=== TASK OBJECTIVE ===
Copy the records below in full, keeping each word as it is but omitting the pictures.

DATA SUPPLIED Start Marker

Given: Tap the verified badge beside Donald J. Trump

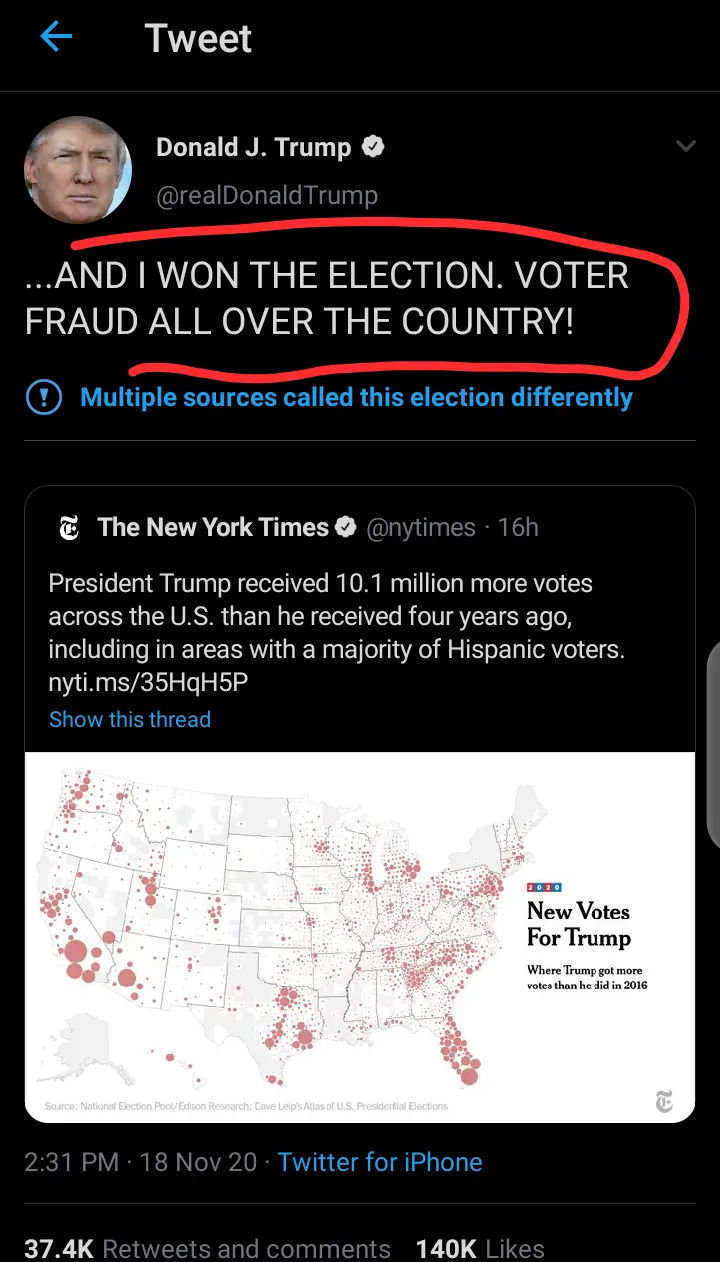Looking at the screenshot, I should [373, 148].
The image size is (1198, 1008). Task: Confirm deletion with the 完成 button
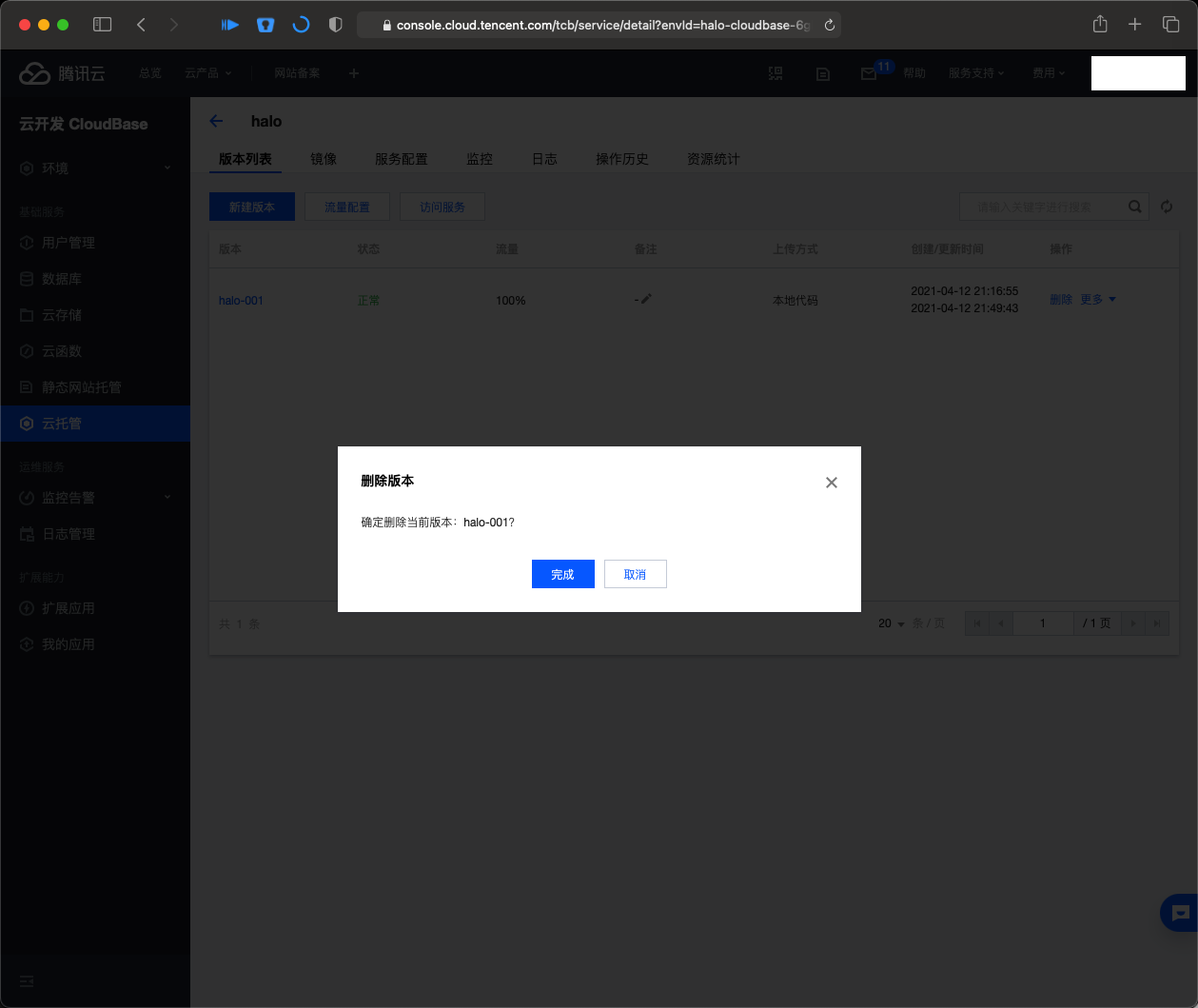562,574
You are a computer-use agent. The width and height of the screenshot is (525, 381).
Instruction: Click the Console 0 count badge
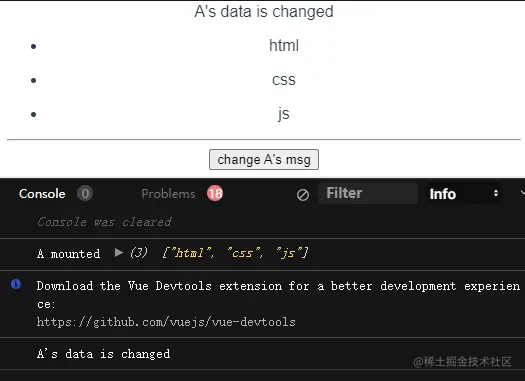pos(85,194)
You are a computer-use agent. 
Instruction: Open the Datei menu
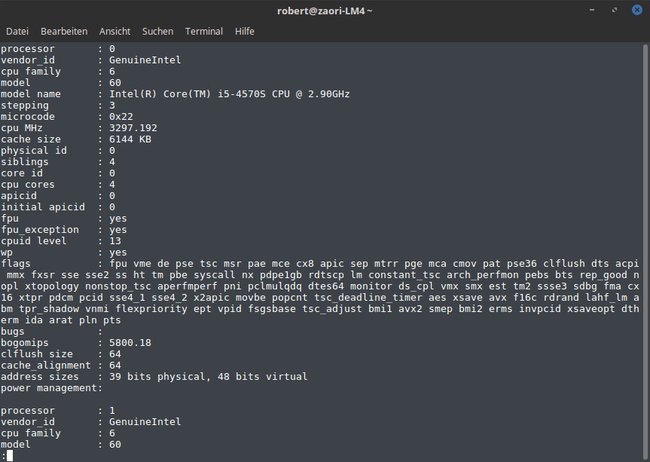(x=17, y=31)
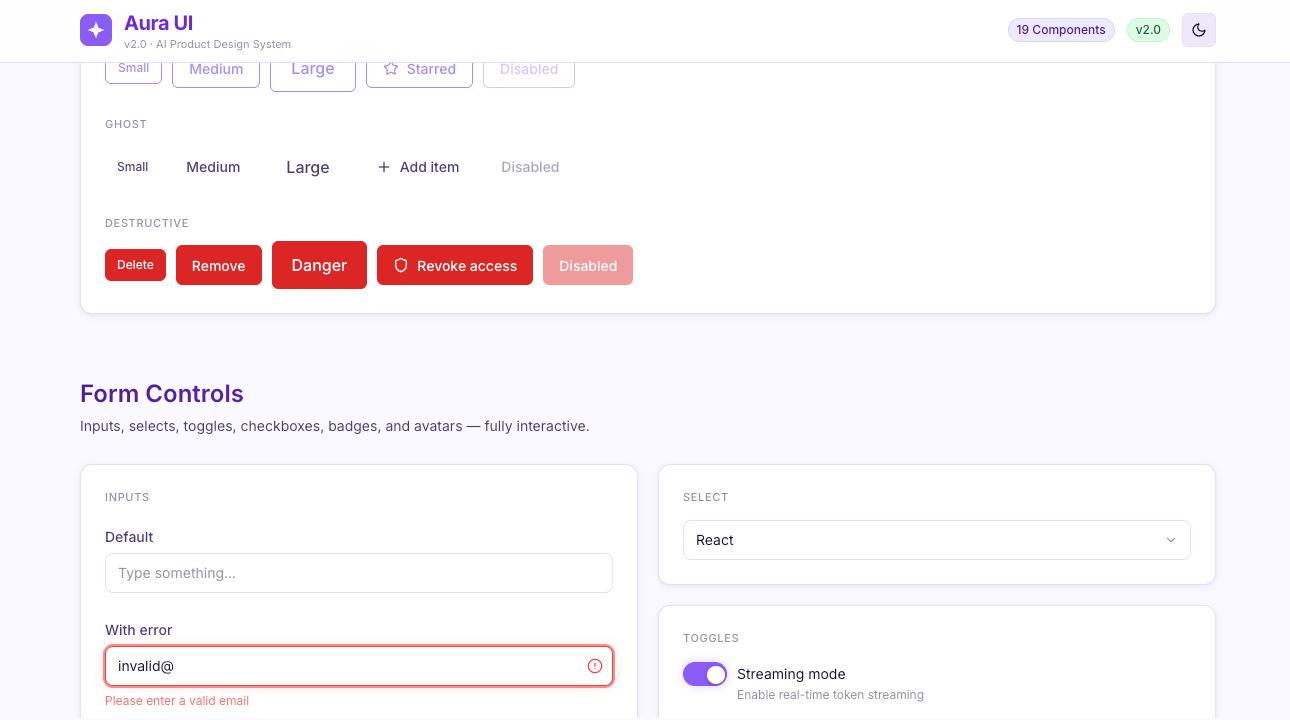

DATA SUPPLIED End Marker

=== WRITTEN ANSWER ===
Given: Tap the verified badge beside Donald J. Trump

Looking at the screenshot, I should [373, 148].
The image size is (1198, 1008). Task: Confirm deletion with the 完成 button
562,574
You are a computer-use agent. The width and height of the screenshot is (525, 381).
Instruction: Click the Console 0 count badge
pos(85,194)
You are a computer-use agent. 
Instruction: Open the Datei menu
(x=17, y=31)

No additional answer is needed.